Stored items
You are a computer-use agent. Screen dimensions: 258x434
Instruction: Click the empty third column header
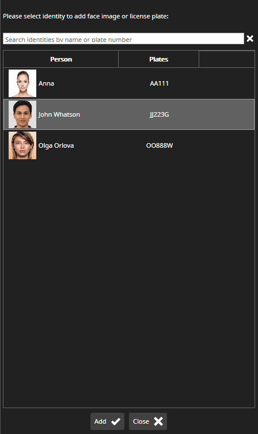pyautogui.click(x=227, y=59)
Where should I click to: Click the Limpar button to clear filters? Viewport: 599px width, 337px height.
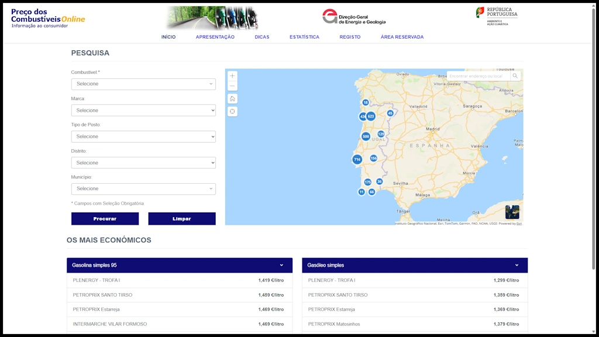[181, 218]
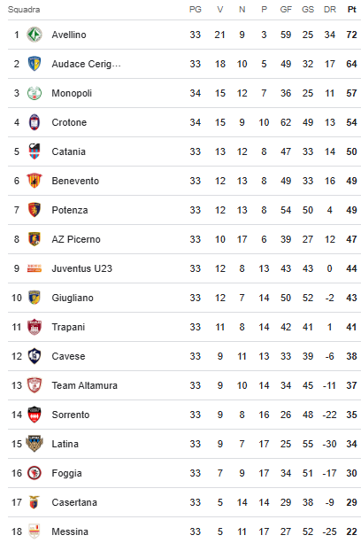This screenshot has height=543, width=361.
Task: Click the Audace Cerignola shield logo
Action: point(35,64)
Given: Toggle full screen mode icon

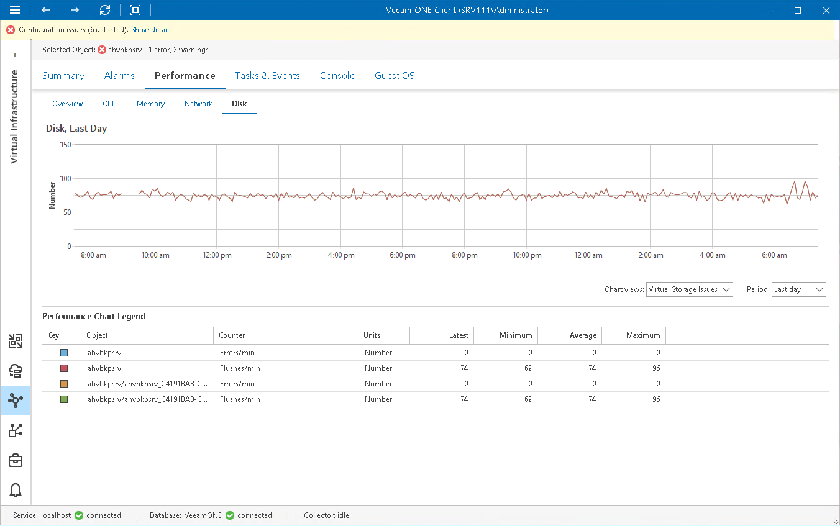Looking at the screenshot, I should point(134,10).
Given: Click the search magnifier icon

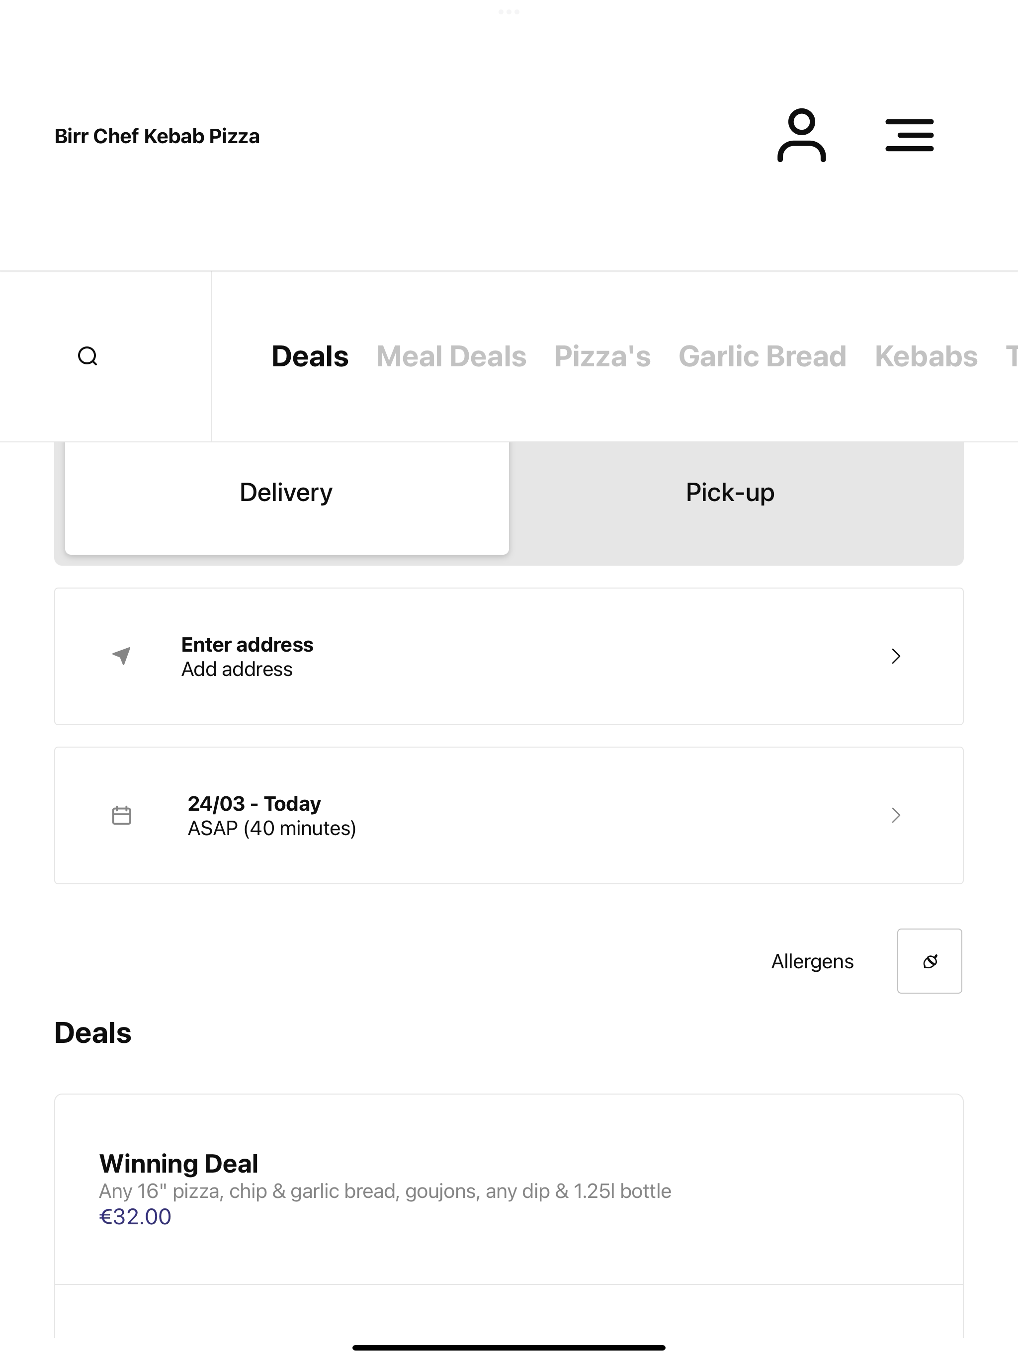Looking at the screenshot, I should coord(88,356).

YOUR OBJECTIVE
Images are to be skipped, and each line above is to be returned exactly.

REPLY TO THE EXERCISE
You are a computer-use agent. Screen dimensions: 258x434
Instruction: Click the empty third column header
pyautogui.click(x=227, y=59)
Where should I click to: Click the Limpar button to clear filters? Viewport: 599px width, 337px height.
[181, 218]
This screenshot has height=543, width=361.
Task: Click the Audace Cerignola shield logo
Action: point(35,64)
Given: Toggle full screen mode icon

Looking at the screenshot, I should point(134,10).
Given: Click the search magnifier icon

Looking at the screenshot, I should coord(88,356).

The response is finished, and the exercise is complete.